Rewrite the part of the rows that opens with the line containing "Remove 'whitelist' tag" and continues to the end of the rows as a numbered list. Omit blank lines and leave the pictures out.

───── Source records

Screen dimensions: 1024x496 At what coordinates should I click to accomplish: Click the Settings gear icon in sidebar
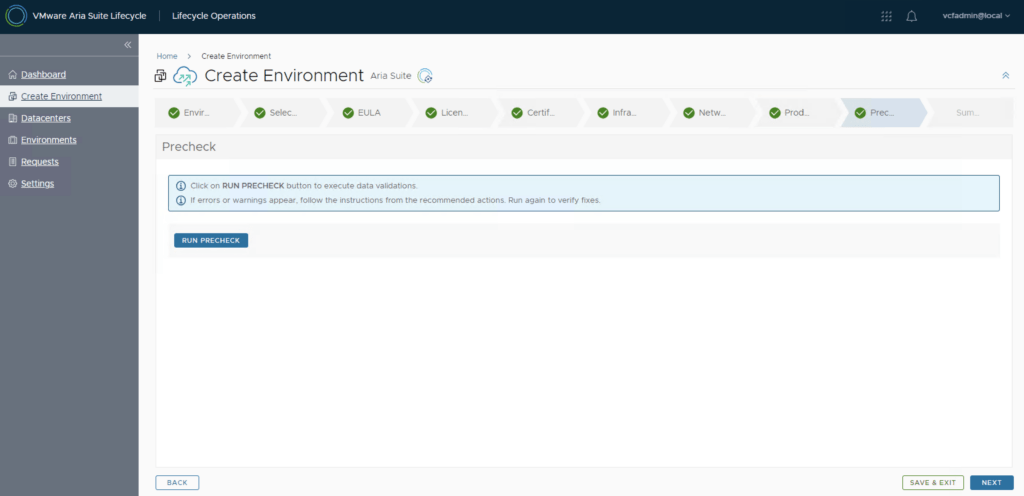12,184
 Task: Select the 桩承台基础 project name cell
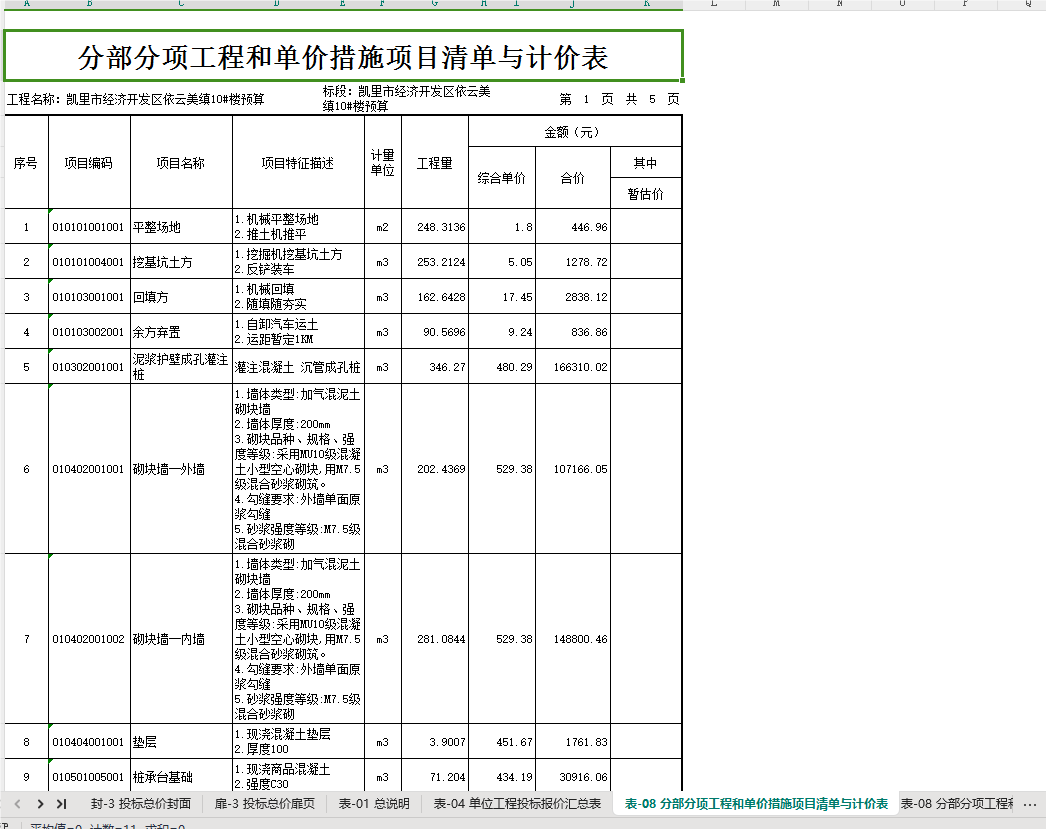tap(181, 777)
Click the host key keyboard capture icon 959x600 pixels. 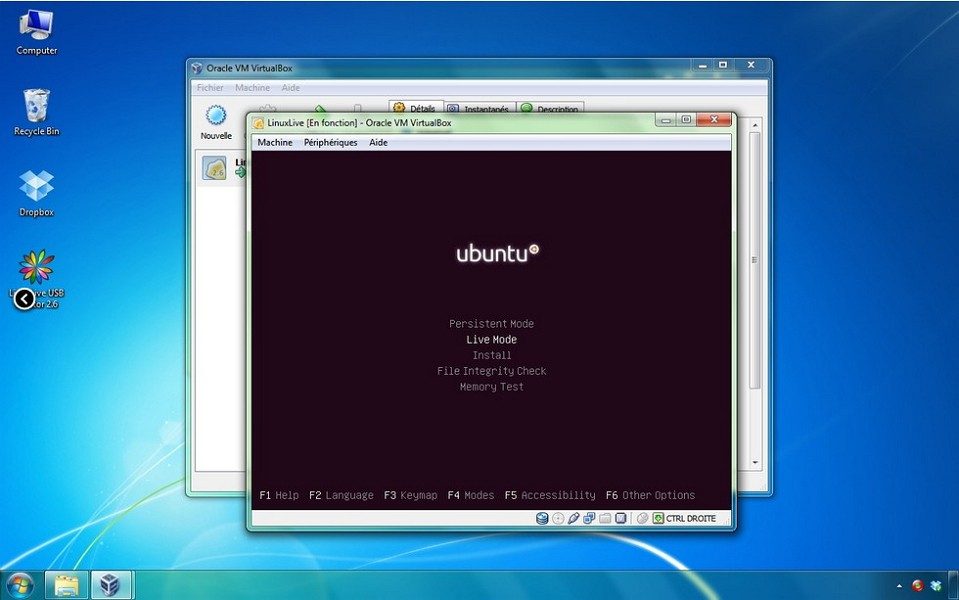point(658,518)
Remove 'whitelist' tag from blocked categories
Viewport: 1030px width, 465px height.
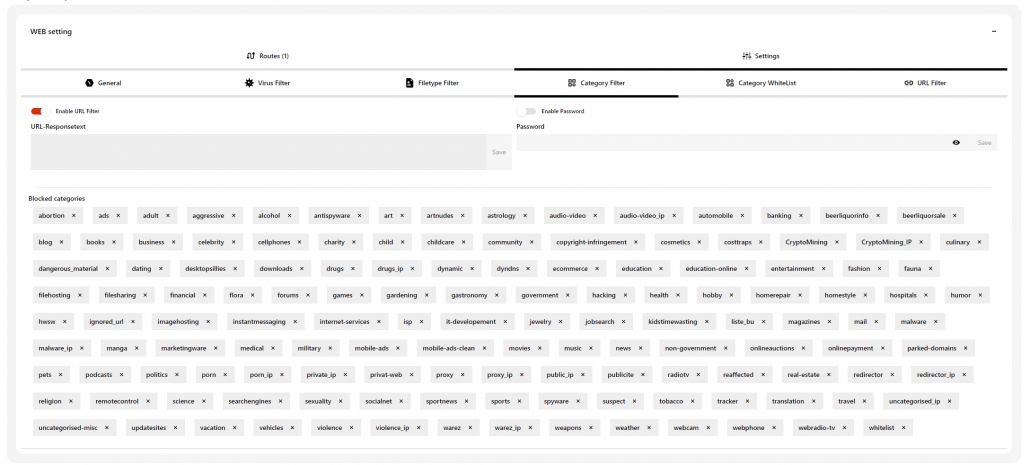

──────────

▶ **Completed task**
1. Remove 'whitelist' tag from blocked categories
2. Viewport: 1030px width, 465px height.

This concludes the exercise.